What the task asks —
The listing below must be copied exactly and in full.
___
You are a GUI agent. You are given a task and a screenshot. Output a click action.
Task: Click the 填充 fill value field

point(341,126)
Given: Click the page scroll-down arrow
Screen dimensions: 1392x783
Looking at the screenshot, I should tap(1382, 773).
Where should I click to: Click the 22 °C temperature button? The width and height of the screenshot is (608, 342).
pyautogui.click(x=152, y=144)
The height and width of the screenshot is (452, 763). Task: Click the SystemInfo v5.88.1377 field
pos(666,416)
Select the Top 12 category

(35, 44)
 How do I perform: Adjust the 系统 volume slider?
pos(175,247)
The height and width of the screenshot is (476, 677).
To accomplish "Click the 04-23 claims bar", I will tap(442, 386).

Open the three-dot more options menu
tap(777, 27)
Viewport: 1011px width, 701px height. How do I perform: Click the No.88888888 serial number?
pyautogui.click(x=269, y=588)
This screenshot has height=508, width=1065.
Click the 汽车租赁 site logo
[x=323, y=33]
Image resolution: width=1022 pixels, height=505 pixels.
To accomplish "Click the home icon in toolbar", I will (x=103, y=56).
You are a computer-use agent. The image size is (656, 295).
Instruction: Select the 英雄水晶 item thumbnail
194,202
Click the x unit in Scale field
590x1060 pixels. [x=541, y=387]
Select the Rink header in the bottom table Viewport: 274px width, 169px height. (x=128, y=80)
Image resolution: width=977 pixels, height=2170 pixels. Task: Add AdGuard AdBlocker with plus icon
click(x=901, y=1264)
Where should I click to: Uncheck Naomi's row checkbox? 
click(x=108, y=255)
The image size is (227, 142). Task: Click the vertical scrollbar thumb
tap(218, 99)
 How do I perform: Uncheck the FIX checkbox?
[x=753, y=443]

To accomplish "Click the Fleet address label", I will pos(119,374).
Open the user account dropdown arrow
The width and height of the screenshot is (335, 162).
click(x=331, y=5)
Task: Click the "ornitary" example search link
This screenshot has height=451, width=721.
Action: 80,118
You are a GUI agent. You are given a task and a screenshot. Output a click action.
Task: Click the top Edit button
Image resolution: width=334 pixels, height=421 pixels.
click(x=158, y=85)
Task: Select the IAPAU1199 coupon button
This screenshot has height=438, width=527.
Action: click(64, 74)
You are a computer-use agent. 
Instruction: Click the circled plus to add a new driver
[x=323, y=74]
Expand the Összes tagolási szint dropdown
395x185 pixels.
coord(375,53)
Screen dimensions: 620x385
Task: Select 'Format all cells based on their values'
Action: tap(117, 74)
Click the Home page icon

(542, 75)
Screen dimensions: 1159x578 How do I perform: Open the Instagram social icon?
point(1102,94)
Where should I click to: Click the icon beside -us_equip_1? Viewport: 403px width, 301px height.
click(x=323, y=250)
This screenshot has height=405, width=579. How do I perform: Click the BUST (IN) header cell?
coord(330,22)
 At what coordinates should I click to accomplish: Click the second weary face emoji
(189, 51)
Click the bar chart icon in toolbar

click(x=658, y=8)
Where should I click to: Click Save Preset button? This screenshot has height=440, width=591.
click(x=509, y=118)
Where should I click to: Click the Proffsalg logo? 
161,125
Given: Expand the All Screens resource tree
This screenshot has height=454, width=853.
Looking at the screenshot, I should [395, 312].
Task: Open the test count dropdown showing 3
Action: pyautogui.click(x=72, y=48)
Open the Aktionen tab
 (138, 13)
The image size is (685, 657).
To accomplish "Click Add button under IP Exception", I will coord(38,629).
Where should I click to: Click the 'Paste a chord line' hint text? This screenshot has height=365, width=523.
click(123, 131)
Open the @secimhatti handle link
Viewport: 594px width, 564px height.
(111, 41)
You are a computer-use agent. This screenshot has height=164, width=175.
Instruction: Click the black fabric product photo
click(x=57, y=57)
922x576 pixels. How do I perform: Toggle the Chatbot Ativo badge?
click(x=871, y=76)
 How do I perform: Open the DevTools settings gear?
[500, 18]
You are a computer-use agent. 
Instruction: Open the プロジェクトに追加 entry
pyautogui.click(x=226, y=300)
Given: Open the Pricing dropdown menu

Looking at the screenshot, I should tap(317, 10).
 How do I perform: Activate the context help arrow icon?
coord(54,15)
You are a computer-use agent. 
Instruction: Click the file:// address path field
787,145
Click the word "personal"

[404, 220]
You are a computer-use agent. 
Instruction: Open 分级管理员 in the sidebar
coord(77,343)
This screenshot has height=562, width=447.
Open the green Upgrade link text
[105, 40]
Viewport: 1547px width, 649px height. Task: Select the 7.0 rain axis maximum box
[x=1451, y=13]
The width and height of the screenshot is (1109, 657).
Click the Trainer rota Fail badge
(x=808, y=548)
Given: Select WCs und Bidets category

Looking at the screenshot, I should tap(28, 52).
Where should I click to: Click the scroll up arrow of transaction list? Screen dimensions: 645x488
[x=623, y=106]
___
Solved problem —
You are a GUI agent. You are given a task and a screenshot. Output a click action.
Task: Click the 填充 fill value field

point(341,126)
Given: Click the page scroll-down arrow
Screen dimensions: 1392x783
Looking at the screenshot, I should tap(1382, 773).
Where should I click to: Click the 22 °C temperature button? The width and height of the screenshot is (608, 342).
pyautogui.click(x=152, y=144)
The height and width of the screenshot is (452, 763). Task: Click the SystemInfo v5.88.1377 field
pos(666,416)
Select the Top 12 category

(35, 44)
 How do I perform: Adjust the 系统 volume slider?
pos(175,247)
The height and width of the screenshot is (476, 677).
To accomplish "Click the 04-23 claims bar", I will tap(442, 386).

Open the three-dot more options menu
tap(777, 27)
Viewport: 1011px width, 701px height. How do I perform: Click the No.88888888 serial number?
pyautogui.click(x=269, y=588)
This screenshot has height=508, width=1065.
Click the 汽车租赁 site logo
[x=323, y=33]
Image resolution: width=1022 pixels, height=505 pixels.
To accomplish "Click the home icon in toolbar", I will (x=103, y=56).
You are a computer-use agent. The image size is (656, 295).
Instruction: Select the 英雄水晶 item thumbnail
194,202
Click the x unit in Scale field
590x1060 pixels. [x=541, y=387]
Select the Rink header in the bottom table Viewport: 274px width, 169px height. (x=128, y=80)
Image resolution: width=977 pixels, height=2170 pixels. Task: Add AdGuard AdBlocker with plus icon
click(x=901, y=1264)
Where should I click to: Uncheck Naomi's row checkbox? 
click(x=108, y=255)
The image size is (227, 142). Task: Click the vertical scrollbar thumb
tap(218, 99)
 How do I perform: Uncheck the FIX checkbox?
[x=753, y=443]

To accomplish "Click the Fleet address label", I will pos(119,374).
Open the user account dropdown arrow
The width and height of the screenshot is (335, 162).
click(x=331, y=5)
Task: Click the "ornitary" example search link
This screenshot has height=451, width=721.
Action: 80,118
You are a GUI agent. You are given a task and a screenshot. Output a click action.
Task: Click the top Edit button
Image resolution: width=334 pixels, height=421 pixels.
click(x=158, y=85)
Task: Select the IAPAU1199 coupon button
This screenshot has height=438, width=527.
Action: click(64, 74)
You are a computer-use agent. 
Instruction: Click the circled plus to add a new driver
[x=323, y=74]
Expand the Összes tagolási szint dropdown
395x185 pixels.
coord(375,53)
Screen dimensions: 620x385
Task: Select 'Format all cells based on their values'
Action: tap(117, 74)
Click the Home page icon

(542, 75)
Screen dimensions: 1159x578 How do I perform: Open the Instagram social icon?
point(1102,94)
Where should I click to: Click the icon beside -us_equip_1? Viewport: 403px width, 301px height.
click(x=323, y=250)
This screenshot has height=405, width=579. How do I perform: Click the BUST (IN) header cell?
coord(330,22)
 At what coordinates should I click to accomplish: Click the second weary face emoji
(189, 51)
Click the bar chart icon in toolbar

click(x=658, y=8)
Where should I click to: Click Save Preset button? This screenshot has height=440, width=591.
click(x=509, y=118)
Where should I click to: Click the Proffsalg logo? 
161,125
Given: Expand the All Screens resource tree
This screenshot has height=454, width=853.
Looking at the screenshot, I should [395, 312].
Task: Open the test count dropdown showing 3
Action: pyautogui.click(x=72, y=48)
Open the Aktionen tab
 (138, 13)
The image size is (685, 657).
To accomplish "Click Add button under IP Exception", I will coord(38,629).
Where should I click to: Click the 'Paste a chord line' hint text? This screenshot has height=365, width=523.
click(123, 131)
Open the @secimhatti handle link
Viewport: 594px width, 564px height.
(111, 41)
You are a computer-use agent. This screenshot has height=164, width=175.
Instruction: Click the black fabric product photo
click(x=57, y=57)
922x576 pixels. How do I perform: Toggle the Chatbot Ativo badge?
click(x=871, y=76)
 How do I perform: Open the DevTools settings gear?
[500, 18]
You are a computer-use agent. 
Instruction: Open the プロジェクトに追加 entry
pyautogui.click(x=226, y=300)
Given: Open the Pricing dropdown menu

Looking at the screenshot, I should tap(317, 10).
 How do I perform: Activate the context help arrow icon?
coord(54,15)
You are a computer-use agent. 
Instruction: Click the file:// address path field
787,145
Click the word "personal"

[404, 220]
You are a computer-use agent. 
Instruction: Open 分级管理员 in the sidebar
coord(77,343)
This screenshot has height=562, width=447.
Open the green Upgrade link text
[105, 40]
Viewport: 1547px width, 649px height. Task: Select the 7.0 rain axis maximum box
[x=1451, y=13]
The width and height of the screenshot is (1109, 657).
Click the Trainer rota Fail badge
(x=808, y=548)
Given: Select WCs und Bidets category

Looking at the screenshot, I should tap(28, 52).
Where should I click to: Click the scroll up arrow of transaction list? Screen dimensions: 645x488
[x=623, y=106]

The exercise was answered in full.